Shortly after Jason and Nora moved back to Ednaville, Hayden had come to visit. She was drinking then, heavily drinking. She showed up at their door with her hair matted and her clothes dirty. She smelled like she hadn’t bathed in a week. Jason remembered similar times with Hayden when they were in high school, and the tough love their parents eventually began to practice. Jason was still in that mode because he initially was reluctant to let Hayden stay, but Nora convinced him. She said family was family, and they were obligated to let her in.

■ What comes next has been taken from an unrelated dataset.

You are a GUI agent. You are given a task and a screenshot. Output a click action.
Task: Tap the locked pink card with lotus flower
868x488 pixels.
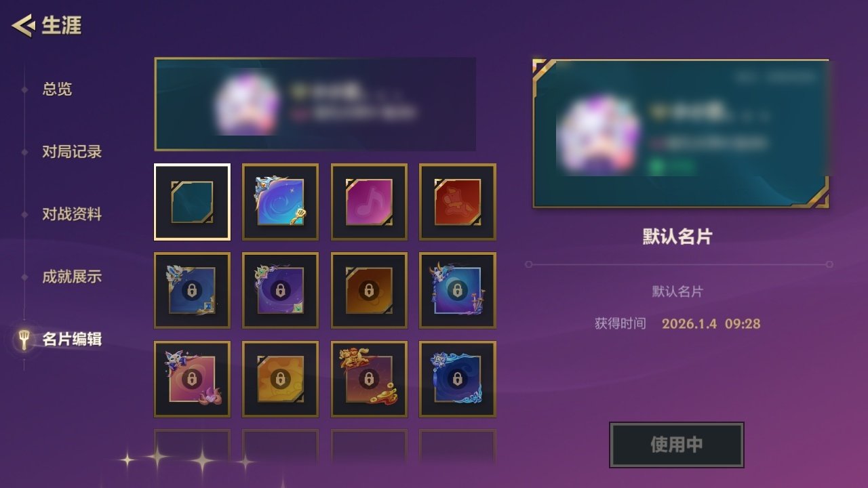coord(192,379)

For two days, all went well. Hayden didn’t drink in front of them. She showered and washed her clothes. On the third morning, Jason and Nora woke up to a police officer on their doorstep. Hayden had taken the keys to one of their cars during the night and, after drinking at Apollo’s, a local bar, drove it into a tree. The police arrested her, and later that day Jason and Nora found four hundred dollars missing from a drawer in their house. They never saw Hayden after that. She never called or wrote or came by.

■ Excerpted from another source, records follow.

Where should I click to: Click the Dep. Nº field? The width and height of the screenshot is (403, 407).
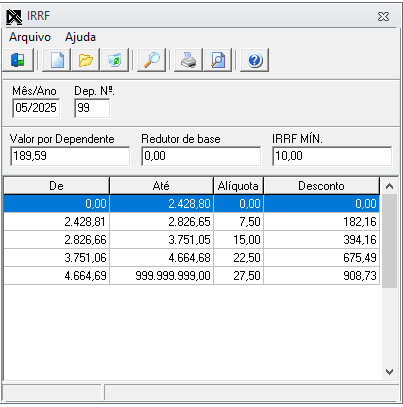pos(92,108)
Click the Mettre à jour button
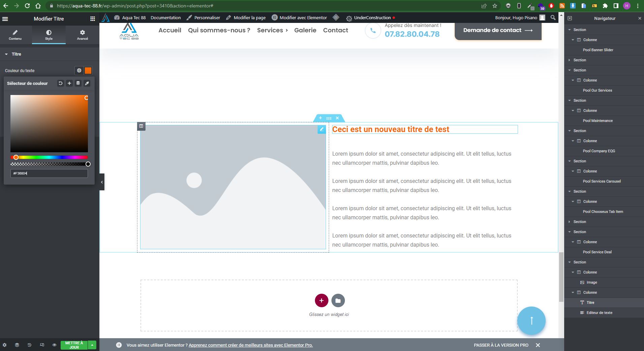644x351 pixels. coord(74,345)
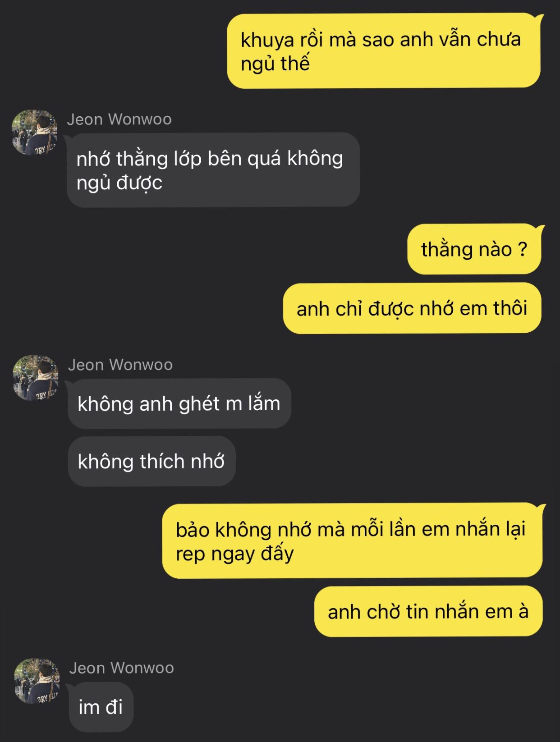
Task: Tap the words 'ngủ thế' in the top yellow message
Action: tap(275, 64)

Everyone remained silent. Hayden looked at Jason as though she expected him to say something.
“Are you apologizing as part of some twelve-step program?” Jason asked.
“Jason,” Nora said.
“That sounded harsh, Hayden, but I want to know,” Jason said. “You’ve apologized to me before, so I really want the reason behind this one. Is a shrink making you do it? A minister? It’s not Mom and Dad this time because they’re dead.”

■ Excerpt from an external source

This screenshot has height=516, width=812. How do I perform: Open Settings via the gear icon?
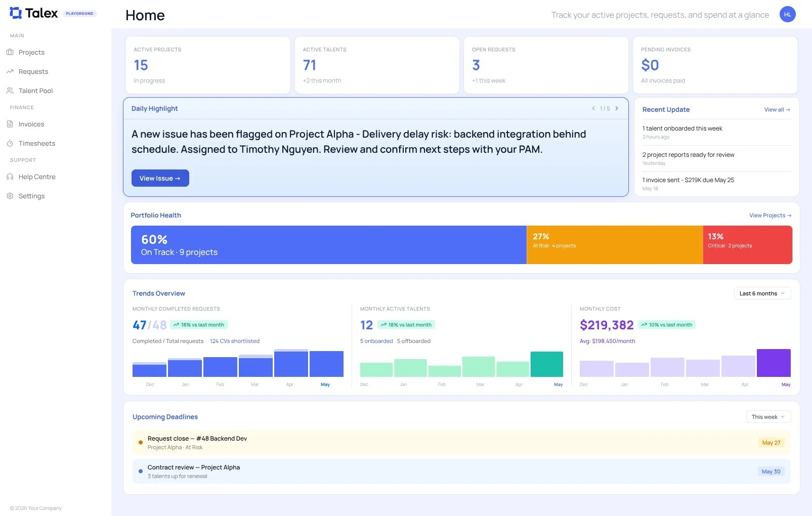[10, 196]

“It’s okay,” Hayden said. “I know why you feel that way. Yes, this is part of a program. And I understand that you think I’ve done this before, and it’s okay if you’re suspicious. I’d be suspicious of me, too. All I can say is that while I have apologized to you before, I never meant it before. I mean it this time. All of this is going to stick. The sobriety, everything. This is real. It’s who I am now.”
Nora jumped in. “I think it’s fabulous. Really.”
Jason wished he had kept his mouth shut, that he had let Hayden say her piece without interjecting his own comment into it. So much of his life had been spent accommodating his sister, so much time had been spent walking on eggshells and blithely encouraging her in every struggle—both real and imagined—she engaged in that he no longer felt he could listen to her talk without challenging her assertions. But he had to admit Hayden looked different. And she did seem different. For the first time, the language she used about her recovery matched the reality she seemed to exist in. And he couldn’t ignore the feeling he had when he saw her silhouetted on the porch. The hope that sprang into his chest, the simple, deeply-rooted desire to see his sister again.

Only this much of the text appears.